WHAT THE TASK REQUIRES: Reproduce the listing from the line with "Task: Click the duplicate symbol layer icon" up to and including the line with "Action: [1061, 141]", character for character. Omit the pictures from your copy.

===== EXCERPTED RECORDS =====

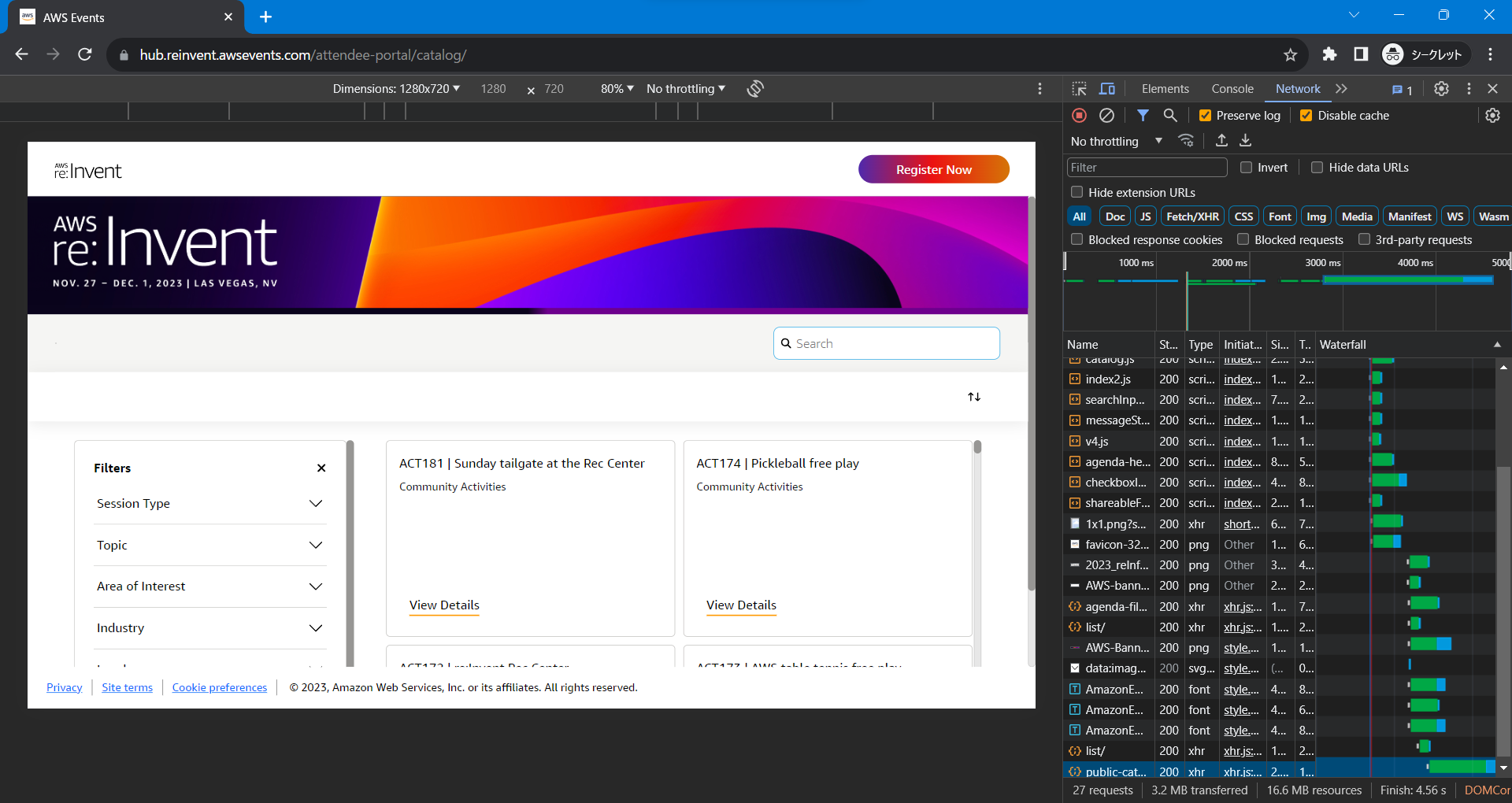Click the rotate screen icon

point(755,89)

=====
===== EXCERPTED RECORDS =====

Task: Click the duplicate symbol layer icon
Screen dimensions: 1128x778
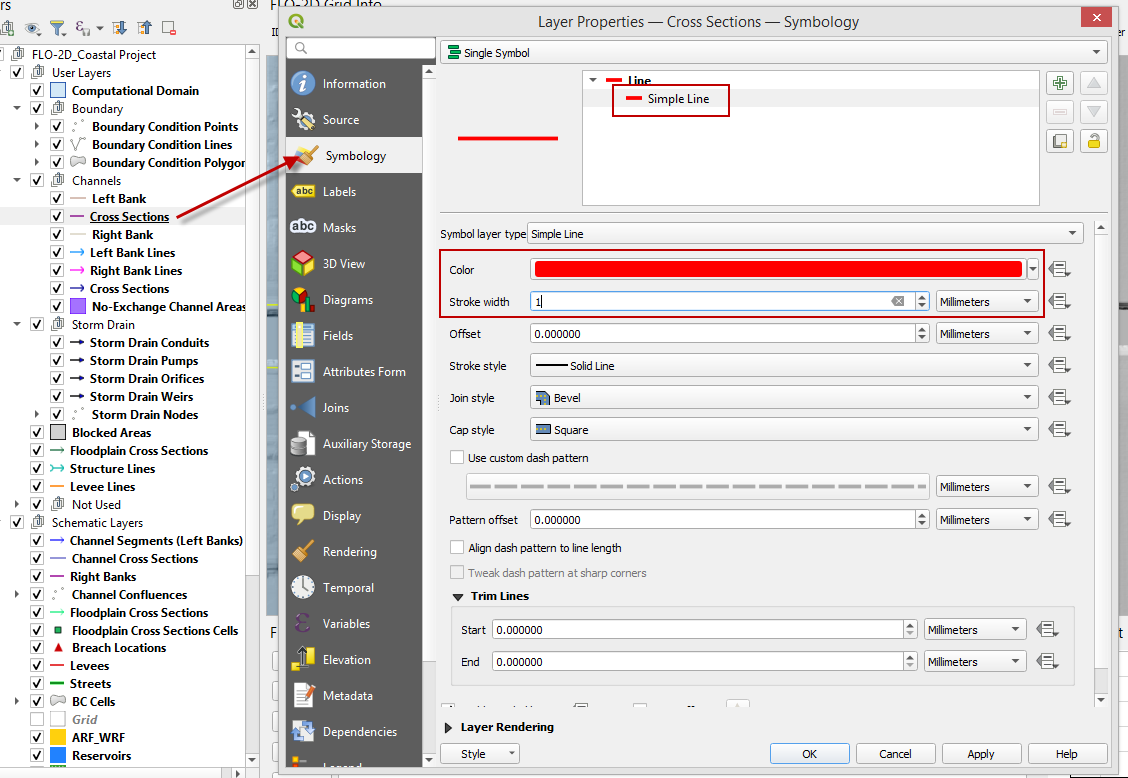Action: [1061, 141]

=====

SOLVED PROBLEM:
Task: Click the duplicate symbol layer icon
Screen dimensions: 1128x778
Action: [1061, 141]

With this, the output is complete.